While Yo has already reached #1 in the Apple App Store, accumulated over 3 millions downloads and has allowed more than 140 million “Yo’s” to be sent, Yo is beginning to target and become a valuable service to smaller, local businesses and organizations. Most recently, Yo has reached Lancaster and Franklin & Marshall College, allowing less monstrous businesses and organizations to push notifications and content to interested subscribers, by-passing the disarray of pre-existing, overwhelming and predominately, uninteresting content floating out there. Skinny Park Juice (SKINNYPARKJUICE), The Souvlaki Boys (SOUVLAKIBOYS) and Lancaster Cupcake (LANCASTERCUPCAKE) have joined Yo as a means to share high-quality, intimate content with subscribers, consequentially building relationships and safely knowing that they are not overseen. Social organizations at F&M such as Spoon (SPOONFANDM) and The College Reporter (COLLEGEREPORTER), have also joined Yo in order to share content with subscribers who don’t want to miss out on a critical story or update.

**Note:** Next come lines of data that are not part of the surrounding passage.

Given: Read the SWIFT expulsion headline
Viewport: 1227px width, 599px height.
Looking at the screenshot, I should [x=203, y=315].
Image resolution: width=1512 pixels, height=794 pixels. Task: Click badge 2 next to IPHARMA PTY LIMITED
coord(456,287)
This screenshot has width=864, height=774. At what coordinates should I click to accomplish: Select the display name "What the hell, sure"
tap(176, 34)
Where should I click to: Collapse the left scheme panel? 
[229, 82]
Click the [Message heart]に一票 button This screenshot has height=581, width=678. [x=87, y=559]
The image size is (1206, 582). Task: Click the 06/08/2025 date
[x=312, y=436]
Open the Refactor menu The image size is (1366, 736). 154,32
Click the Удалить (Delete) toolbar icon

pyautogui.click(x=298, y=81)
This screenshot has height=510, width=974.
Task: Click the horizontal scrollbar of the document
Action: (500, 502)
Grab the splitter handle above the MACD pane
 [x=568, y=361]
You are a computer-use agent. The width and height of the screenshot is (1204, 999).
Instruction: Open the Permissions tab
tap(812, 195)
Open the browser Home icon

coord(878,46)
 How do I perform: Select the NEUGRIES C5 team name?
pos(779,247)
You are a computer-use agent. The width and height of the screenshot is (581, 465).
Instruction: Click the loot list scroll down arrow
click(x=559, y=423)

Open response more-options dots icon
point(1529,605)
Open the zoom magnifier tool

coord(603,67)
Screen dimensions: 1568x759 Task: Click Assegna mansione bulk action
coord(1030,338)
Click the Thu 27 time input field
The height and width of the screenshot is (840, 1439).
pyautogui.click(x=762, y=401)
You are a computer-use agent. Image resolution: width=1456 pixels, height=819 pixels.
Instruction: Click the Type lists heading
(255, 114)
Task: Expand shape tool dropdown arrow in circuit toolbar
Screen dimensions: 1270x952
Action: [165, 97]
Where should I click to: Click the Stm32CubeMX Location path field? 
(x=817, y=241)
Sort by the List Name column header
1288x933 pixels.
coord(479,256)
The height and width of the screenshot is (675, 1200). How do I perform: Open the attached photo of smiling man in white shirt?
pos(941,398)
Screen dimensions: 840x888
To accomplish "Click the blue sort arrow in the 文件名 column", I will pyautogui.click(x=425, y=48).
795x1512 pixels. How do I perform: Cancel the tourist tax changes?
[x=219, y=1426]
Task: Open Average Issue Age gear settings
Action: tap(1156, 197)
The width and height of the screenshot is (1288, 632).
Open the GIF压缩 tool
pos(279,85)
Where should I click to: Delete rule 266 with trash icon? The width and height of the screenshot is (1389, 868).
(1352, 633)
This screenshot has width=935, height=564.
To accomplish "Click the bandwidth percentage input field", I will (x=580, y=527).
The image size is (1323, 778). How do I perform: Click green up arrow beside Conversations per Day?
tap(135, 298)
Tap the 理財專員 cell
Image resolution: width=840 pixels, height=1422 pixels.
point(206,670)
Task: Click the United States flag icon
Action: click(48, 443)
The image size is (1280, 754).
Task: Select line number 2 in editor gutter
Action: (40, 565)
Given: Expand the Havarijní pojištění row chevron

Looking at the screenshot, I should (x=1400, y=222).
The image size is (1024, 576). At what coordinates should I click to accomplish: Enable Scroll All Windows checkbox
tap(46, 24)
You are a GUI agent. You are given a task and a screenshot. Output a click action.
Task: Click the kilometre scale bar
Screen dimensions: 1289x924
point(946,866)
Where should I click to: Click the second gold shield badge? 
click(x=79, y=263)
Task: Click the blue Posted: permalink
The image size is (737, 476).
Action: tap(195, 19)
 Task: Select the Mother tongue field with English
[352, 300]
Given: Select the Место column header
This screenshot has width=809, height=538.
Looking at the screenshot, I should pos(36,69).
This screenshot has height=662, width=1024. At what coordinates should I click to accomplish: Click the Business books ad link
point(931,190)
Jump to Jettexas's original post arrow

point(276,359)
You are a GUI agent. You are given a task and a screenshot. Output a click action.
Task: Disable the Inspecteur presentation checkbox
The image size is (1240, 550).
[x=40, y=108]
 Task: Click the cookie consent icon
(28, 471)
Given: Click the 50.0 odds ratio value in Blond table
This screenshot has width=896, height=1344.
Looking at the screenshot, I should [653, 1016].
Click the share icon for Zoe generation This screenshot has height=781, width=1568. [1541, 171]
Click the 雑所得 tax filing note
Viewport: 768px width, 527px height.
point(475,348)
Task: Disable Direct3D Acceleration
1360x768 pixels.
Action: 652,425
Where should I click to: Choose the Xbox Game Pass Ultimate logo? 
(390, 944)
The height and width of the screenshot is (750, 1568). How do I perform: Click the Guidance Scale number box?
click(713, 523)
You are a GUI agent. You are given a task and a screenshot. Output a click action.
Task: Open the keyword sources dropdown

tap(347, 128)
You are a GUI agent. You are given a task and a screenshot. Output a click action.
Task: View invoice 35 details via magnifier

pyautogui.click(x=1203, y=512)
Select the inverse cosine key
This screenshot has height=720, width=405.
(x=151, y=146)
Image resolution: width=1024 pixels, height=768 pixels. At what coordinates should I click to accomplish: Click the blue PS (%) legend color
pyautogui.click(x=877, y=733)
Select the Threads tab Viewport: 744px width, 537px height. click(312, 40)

While Yo is not the be-all to end-all mobile application as of yet, and while its future is uncertain, its noble effort to alleviate digital resistance and abrasion is what should be acknowledged and commended. Can two letters possibly revolutionize they way we communicate or share and receive information? As we demand more and more simplicity and organization throughout our daily lives, a tap and a “Yo” doesn’t get more simple than that. Yo? Yo!